== Problem to solve ==
Please return every record exactly, with no pictures included.
-------- Information given --------
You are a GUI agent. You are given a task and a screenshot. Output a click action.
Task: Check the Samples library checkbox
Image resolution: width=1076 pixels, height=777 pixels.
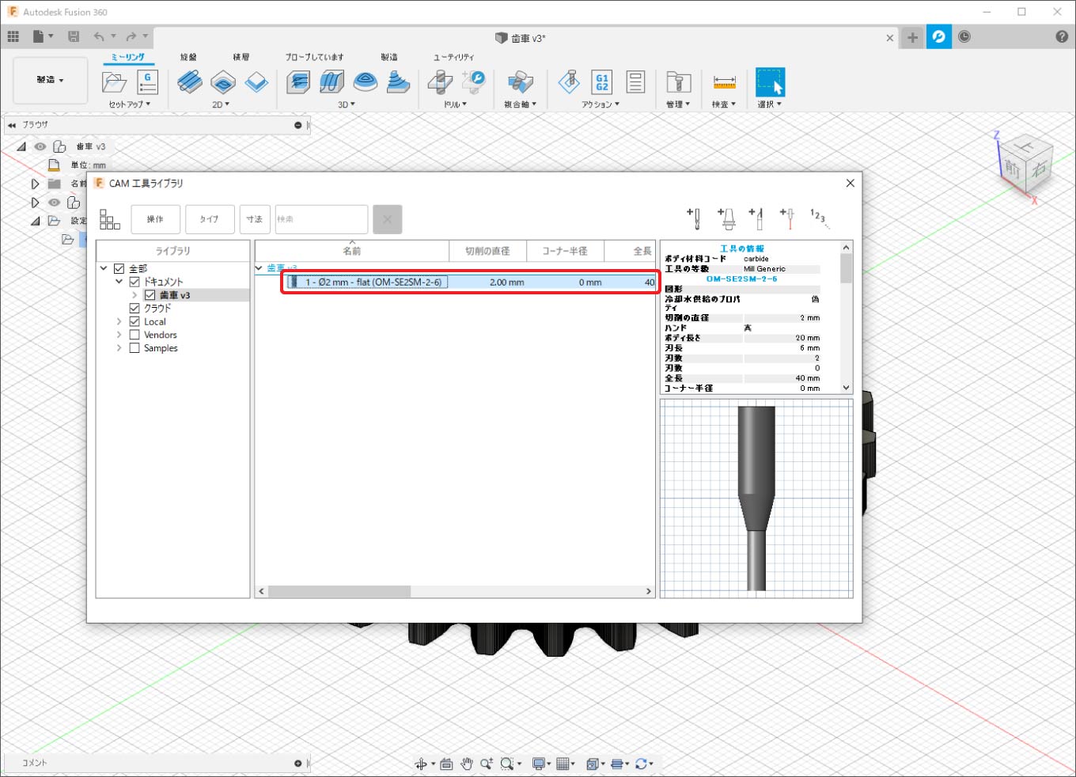coord(135,348)
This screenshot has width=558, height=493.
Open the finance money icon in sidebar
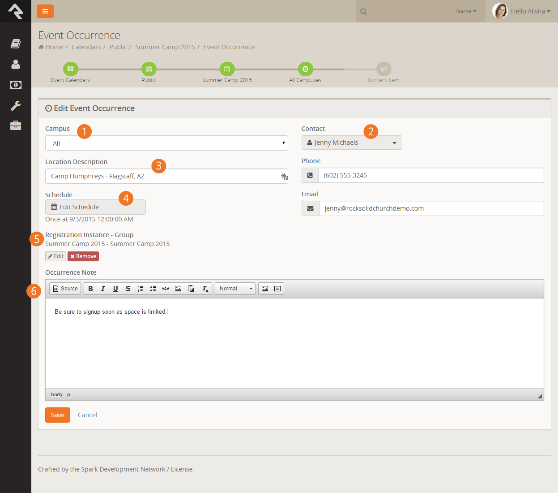16,85
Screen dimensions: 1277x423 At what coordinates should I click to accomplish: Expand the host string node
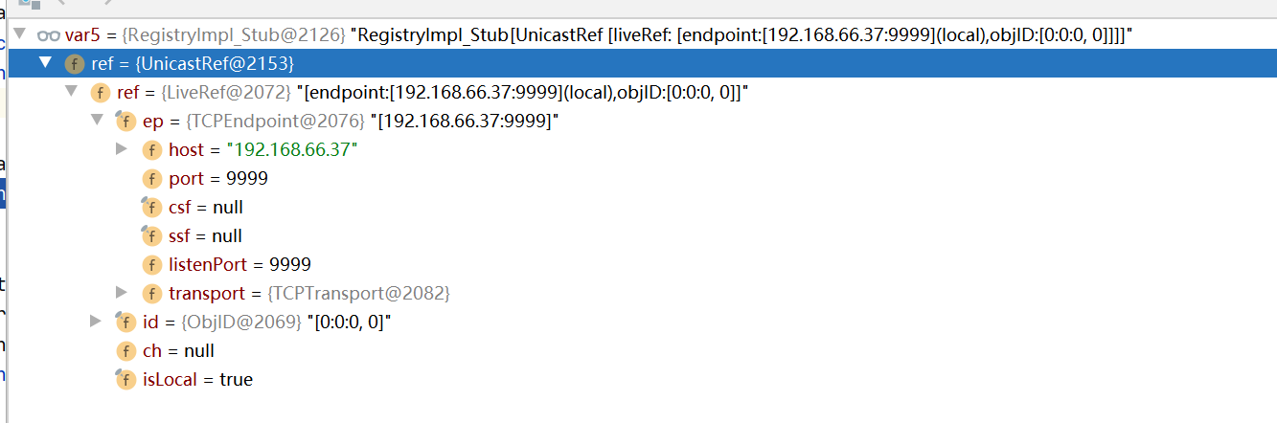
--------
== Answer for the task ==
You are a GUI agent. You are given a task and a screenshot. Output a click action.
Task: Check the Samples library checkbox
Image resolution: width=1076 pixels, height=777 pixels.
coord(135,348)
This screenshot has width=558, height=493.
Open the finance money icon in sidebar
16,85
Screen dimensions: 1277x423 At what coordinates should I click to accomplish: Expand the host string node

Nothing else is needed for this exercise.